*Exercise:*
Copy out, word for word, everything from "This post addresses" down to "role to Product Management." in the product management post below.

That’s Elementary, Aspiring Product Managers

Varun Athreya
Networking is the new currency
5 min readNov 10, 2019
Photo by Helena Lopes on Unsplash

This post addresses questions I ask aspiring Product Managers when I first talk to them, and delve into Mental Models of Analytics Product Management. By getting a deeper understanding of mental models at play, readers can quickly identify transferable skills from their current job role to Product Management.

I network with half a dozen folks every week. When new grads come to me seeking feedback (on being a PM) and express interest in becoming a PM, I ask the following questions to understand if they’re serious, sincere, and passionate about getting into Product Management (not having answers to these questions does not mean person I’m talking to cannot become a PM. Since time is precious it’d be better use of everybody’s time if the person can build context as to why they want to get into Product Management. I’m not a judge of whether a person can become a PM or not; I just want to prioritize who to talk to given the time crunch):

Tell me about yourself?

*Dataset excerpts:*

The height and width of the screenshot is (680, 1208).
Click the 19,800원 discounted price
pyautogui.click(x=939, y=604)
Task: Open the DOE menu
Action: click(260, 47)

*Solved problem:*
This post addresses questions I ask aspiring Product Managers when I first talk to them, and delve into Mental Models of Analytics Product Management. By getting a deeper understanding of mental models at play, readers can quickly identify transferable skills from their current job role to Product Management.